If you already have a strategy in place, now may be a good time to review it and see if any adjustments are necessary.
Diversify Your Investments
Once you have an understanding on your risk tolerance and time horizon, you can build a portfolio that corresponds with your investment strategy. One way to manage risk in a portfolio is through diversification. Spreading your investments among various asset classes, or diversifying, can help you decrease volatility in your portfolio. The simplest way to diversify is between stocks and bonds: stocks fluctuate more than bonds. By mixing the two, you can manage your investment risk to match your risk tolerance.
Some investors can benefit from a volatile market by investing regularly over the course of months or years.

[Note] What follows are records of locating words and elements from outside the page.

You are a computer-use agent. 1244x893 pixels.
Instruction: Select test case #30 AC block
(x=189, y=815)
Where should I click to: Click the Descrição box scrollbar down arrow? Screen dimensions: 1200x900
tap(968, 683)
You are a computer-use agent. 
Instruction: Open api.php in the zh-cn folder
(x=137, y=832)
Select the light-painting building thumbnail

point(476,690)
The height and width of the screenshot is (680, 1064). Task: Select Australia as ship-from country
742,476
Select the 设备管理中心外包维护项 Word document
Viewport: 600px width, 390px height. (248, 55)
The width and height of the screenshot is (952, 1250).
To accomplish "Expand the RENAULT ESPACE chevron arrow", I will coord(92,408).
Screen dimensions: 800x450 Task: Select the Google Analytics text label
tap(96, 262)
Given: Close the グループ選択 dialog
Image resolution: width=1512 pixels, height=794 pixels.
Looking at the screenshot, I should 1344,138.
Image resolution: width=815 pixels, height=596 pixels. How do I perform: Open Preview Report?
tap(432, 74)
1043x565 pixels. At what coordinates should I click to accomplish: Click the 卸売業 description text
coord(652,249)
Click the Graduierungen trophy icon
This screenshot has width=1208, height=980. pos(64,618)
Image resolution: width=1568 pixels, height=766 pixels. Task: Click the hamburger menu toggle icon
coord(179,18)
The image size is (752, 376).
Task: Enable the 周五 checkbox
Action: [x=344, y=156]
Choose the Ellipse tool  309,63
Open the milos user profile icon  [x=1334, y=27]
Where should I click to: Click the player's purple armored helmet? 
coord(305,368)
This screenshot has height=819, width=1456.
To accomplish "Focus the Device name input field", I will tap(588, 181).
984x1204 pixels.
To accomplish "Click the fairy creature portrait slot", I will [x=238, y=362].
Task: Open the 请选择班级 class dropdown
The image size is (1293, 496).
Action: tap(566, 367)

Investing a set dollar amount on a regular basis can allow you to purchase additional shares when prices are low and fewer shares when prices are high. The result is that the average price per share invested may be less than if you invested the money all on the same day.
This information is intended to be for educational purposes only and not intended to be investment advice. Please consult with your financial advisor before making any investment decisions. Past performance is not a guarantee of future results. Investing in the stock market carries risk that each investor should understand.